In our previous write-up, we discussed the double top chart pattern with a current example of Manappuram Finance. Today let’s focus on the double bottom pattern which is quite important like the double top. These patterns are one of the most commonly found patterns in the stock market. Though there are thousands of patterns and indicators under technical analysis, you need to have work with a few of them. All you have to know is the accurate situation to apply them properly. Now, let’s move on to the main topic “Double Bottom Pattern Rules”.
Double Bottom Pattern Rules
As the name implies, the double bottom pattern consists of two bottoms, looks like the letter “W”. It comes after a prolonged bearish trend, highly considered as a bullish reversal chart pattern. In order to form the specific pattern downtrend reversal is necessary. After a prolonged downtrend, there is a short-term reversal to the upside, creates its first bottom. Shortly after forming the first bottom, the price rebound a little and creates the neckline. Subsequently, in the second phase, the price moves back towards the support created by the first level and rallies to the neckline again. This formation looks like “W” like chart pattern, refers to the double bottom.

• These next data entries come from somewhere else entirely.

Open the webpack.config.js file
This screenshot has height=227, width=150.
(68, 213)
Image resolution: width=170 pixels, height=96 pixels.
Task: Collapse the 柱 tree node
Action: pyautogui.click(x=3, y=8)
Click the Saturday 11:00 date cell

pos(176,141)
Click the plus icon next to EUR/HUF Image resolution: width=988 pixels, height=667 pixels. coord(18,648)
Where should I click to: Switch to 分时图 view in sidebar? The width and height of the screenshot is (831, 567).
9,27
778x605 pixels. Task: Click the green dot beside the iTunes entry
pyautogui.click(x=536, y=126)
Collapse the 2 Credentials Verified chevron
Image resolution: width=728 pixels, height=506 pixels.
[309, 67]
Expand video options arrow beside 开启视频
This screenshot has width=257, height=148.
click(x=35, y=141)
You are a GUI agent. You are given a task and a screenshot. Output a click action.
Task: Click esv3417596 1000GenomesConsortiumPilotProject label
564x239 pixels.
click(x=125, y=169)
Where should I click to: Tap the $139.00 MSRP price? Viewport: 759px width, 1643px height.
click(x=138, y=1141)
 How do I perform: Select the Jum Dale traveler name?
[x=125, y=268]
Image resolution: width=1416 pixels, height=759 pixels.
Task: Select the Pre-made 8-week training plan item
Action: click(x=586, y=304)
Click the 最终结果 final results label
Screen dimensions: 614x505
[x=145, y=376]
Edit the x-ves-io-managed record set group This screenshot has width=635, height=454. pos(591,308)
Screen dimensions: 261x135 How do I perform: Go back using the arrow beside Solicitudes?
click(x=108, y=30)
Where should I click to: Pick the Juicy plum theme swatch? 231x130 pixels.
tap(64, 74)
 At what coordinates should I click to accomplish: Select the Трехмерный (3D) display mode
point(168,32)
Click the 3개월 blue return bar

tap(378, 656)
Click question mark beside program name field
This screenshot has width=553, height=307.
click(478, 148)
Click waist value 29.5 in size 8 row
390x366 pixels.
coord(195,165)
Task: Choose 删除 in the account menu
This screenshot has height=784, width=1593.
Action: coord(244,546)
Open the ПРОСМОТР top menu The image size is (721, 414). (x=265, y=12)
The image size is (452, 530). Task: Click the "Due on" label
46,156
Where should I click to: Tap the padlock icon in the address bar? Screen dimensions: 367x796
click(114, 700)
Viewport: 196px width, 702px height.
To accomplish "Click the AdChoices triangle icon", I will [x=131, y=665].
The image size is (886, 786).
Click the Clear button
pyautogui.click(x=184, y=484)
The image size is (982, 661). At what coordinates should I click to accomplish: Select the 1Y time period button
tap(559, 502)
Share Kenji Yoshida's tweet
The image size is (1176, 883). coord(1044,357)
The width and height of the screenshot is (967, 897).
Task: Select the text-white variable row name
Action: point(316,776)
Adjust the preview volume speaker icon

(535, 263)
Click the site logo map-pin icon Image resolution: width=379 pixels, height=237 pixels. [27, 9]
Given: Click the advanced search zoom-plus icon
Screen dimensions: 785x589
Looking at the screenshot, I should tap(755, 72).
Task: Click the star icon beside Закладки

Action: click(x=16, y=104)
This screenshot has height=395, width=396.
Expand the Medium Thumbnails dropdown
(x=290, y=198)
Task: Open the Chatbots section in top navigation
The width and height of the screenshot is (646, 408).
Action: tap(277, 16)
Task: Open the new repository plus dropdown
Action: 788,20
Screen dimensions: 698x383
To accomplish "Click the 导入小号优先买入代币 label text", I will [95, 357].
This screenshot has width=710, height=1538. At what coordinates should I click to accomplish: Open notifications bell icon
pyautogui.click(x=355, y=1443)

To clarify the lesson more easily, we are going to discuss the characteristics of the double bottom pattern.
- The formation of the pattern begins after a prolonged downtrend.
- Firstly, the market pulls back up to 10% to 20% and creates a neckline.
- After the formation of the first bottom, there will be another bottom to the support level of the first one.
- Though the difference between the two bottoms can be higher in higher time frame chart, generally, it is not more than 2% to 3%.
- When price breaks the middle peak or valley between two bottoms, refers to the neckline breakout process.
- You have to wait until the price breaks the neckline, buy stocks at the breaking point or wait for the next support level, otherwise, if any mishap happens, you may suffer loss.
- It is not an overnight formation, you have to wait for the mid-term or long term.
Moving forward, we are going to place an example of a current double bottom scenario of LUPIN.
After a long bearish trend, the formation of a double bottom begins. As we can see here that the price breaks the neckline near about Rs. 818 and completes the pattern. The neckline breakout indicates a high possibility of an uptrend in the next few months. After breaking the price level, the next possible resistance level will be at Rs. 960 as well as Rs. 1065. If investors work with a stop loss of Rs. 750 and target at Rs. 1000, just after the 2nd supporting point, it could be beneficial for them.
One of the main reason behind the pattern can be due to oversold stocks. As one of the main double bottom pattern rules is to reverse the trend, it is advisable to buy stocks at the current market price as soon as possible and book your profit near to the resistance. Hold them until the target is achieved or carry forward future contracts if necessary.